Arab American Institute
- Formation: 1986
- Founder: James Zogby
- Type: Non-profit advocacy organization
- Tax ID no.: 52-1395040
- Headquarters: Washington, D.C.
- President: James Zogby
- Executive Director: Maya Berry
- Website: www.aaiusa.org

= Arab American Institute =

Non-profit organization based in Washington, D.C.

The Arab American Institute (AAI) is a non-profit organization that advocates for the interests of Arab-Americans. Founded in 1985 by James Zogby, the brother of pollster John Zogby, the organization is based in Washington, D.C.

The organization seeks to increase the visibility of Arab-American involvement and candidates in the American political system. It issues "Action Alerts" to its members when issues of particular concern arise. According to its website the organization develops policy initiatives much in the manner of a think tank and encourages its members to contact Members of Congress.

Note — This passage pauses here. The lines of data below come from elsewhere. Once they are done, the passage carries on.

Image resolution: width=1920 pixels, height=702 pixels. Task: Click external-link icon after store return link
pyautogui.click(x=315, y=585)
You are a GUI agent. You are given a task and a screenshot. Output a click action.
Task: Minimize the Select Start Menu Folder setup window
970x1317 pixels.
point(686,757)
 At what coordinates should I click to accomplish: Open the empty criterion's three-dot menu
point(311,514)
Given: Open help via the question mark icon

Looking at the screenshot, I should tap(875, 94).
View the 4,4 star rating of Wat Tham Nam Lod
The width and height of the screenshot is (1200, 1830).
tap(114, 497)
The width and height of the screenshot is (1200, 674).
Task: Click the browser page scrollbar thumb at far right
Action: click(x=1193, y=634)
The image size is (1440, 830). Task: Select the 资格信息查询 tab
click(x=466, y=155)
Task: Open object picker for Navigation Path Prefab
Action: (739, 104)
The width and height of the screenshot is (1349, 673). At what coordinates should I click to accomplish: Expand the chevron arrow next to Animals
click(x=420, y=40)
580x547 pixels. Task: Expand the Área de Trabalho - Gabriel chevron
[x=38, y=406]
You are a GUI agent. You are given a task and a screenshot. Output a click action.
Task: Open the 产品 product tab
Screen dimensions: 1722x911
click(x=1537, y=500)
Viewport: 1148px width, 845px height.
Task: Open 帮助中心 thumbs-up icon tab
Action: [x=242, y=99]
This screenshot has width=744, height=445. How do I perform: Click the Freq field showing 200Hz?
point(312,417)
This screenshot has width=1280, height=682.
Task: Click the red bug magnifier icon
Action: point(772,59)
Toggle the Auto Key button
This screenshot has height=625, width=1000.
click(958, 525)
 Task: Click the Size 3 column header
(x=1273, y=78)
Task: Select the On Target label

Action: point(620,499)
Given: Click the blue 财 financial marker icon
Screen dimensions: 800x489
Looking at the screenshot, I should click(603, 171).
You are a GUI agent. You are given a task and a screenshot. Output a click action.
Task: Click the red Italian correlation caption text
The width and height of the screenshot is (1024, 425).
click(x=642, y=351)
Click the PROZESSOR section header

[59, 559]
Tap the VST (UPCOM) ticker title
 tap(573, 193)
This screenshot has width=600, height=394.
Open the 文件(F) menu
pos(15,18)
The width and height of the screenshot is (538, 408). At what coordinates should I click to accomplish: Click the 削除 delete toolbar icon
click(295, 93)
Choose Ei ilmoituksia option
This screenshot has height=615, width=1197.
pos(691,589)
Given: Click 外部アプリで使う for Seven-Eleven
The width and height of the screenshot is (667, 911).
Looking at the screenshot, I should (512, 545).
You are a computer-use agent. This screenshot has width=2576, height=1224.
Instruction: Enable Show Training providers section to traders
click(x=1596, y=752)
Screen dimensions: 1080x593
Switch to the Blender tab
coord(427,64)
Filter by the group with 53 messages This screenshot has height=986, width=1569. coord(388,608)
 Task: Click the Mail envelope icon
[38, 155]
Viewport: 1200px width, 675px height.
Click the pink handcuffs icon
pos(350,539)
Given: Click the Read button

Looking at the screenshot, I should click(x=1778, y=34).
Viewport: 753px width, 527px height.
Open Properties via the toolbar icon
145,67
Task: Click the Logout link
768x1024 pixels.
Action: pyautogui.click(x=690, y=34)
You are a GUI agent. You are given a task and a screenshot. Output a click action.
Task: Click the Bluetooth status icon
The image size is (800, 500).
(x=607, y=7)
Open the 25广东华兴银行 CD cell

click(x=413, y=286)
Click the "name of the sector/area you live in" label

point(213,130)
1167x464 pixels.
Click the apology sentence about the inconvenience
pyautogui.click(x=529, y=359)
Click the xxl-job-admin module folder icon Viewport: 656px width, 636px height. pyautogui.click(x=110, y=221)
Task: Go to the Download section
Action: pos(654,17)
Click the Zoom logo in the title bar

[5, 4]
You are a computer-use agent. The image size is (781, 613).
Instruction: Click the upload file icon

The institute describes its focus through three main areas of work: strengthening democracy, protecting civil rights and civil liberties, and standing for international peace and human rights.

== Activities ==
=== Arab-American Census ===

The AAI has been designated by the United States Census Bureau as the only Census Information Center for compiling data on Arab-Americans. Limitations of the sampling methodology, combined with non-response by some, under-response (only two ethnic backgrounds are tabulated and reported), and reporting ancestry as race, result in higher underreporting among Arab Americans. While the 2020 Census counted about 2.8 million people who self-identify with an Arabic-speaking origin, AAI estimates place the population at more than 3.7 million. While Arab Americans live in all 50 states—the top 12 by population are (in descending order):

- California: 533,307
- Michigan: 393,733
- New York: 300,653
- Texas: 245,420
- Florida: 206,181
- Illinois: 181,139
- New Jersey: 179,449
- Ohio: 168,623
- Minnesota: 161,941
- Virginia: 134,322
- Massachusetts: 128,628
- Pennsylvania: 126,553

Two-thirds reside in 10 states; one-third of the total live in California, New York, and Michigan. About 95% live in metropolitan areas; Los Angeles, Detroit, New York City, Chicago and Washington, D.C., are the top 5 US metro-areas of Arab-American concentration. Lebanese-Americans constitute a greater part of the total number of Arab-Americans residing in most states; however, in New Jersey, Egyptian-Americans are the largest Arab group. The Arab American Institute states that Arab Americans are undercounted in the 2020 Census as there is no existing category on Census forms to collect data on Arab Americans leaving Census numbers on Arab Americans coming only from voluntary write-in responses.
=== Anti-Arab Racism ===

In July 2006, during the 2006 Lebanon War, Patrick Syring left three voice mails and sent four emails to the headquarters office of the Arab American Institute. A Federal Grand Jury in the District of Columbia returned an indictment on August 15, 2007, charging Syring with violation of Title 18 of the United States Code, Section 875(c), threatening messages in interstate commerce to injure an individual, and violation of Title 18 United States Code Section 245(b)(2)(C), by threat of force or use of force, to interfere with the civil rights of the founder and employees of the Arab American Institute. Syring pleaded guilty to the charges June 12, 2008, was sentenced to prison July 11, 2008, and was released in January 2009.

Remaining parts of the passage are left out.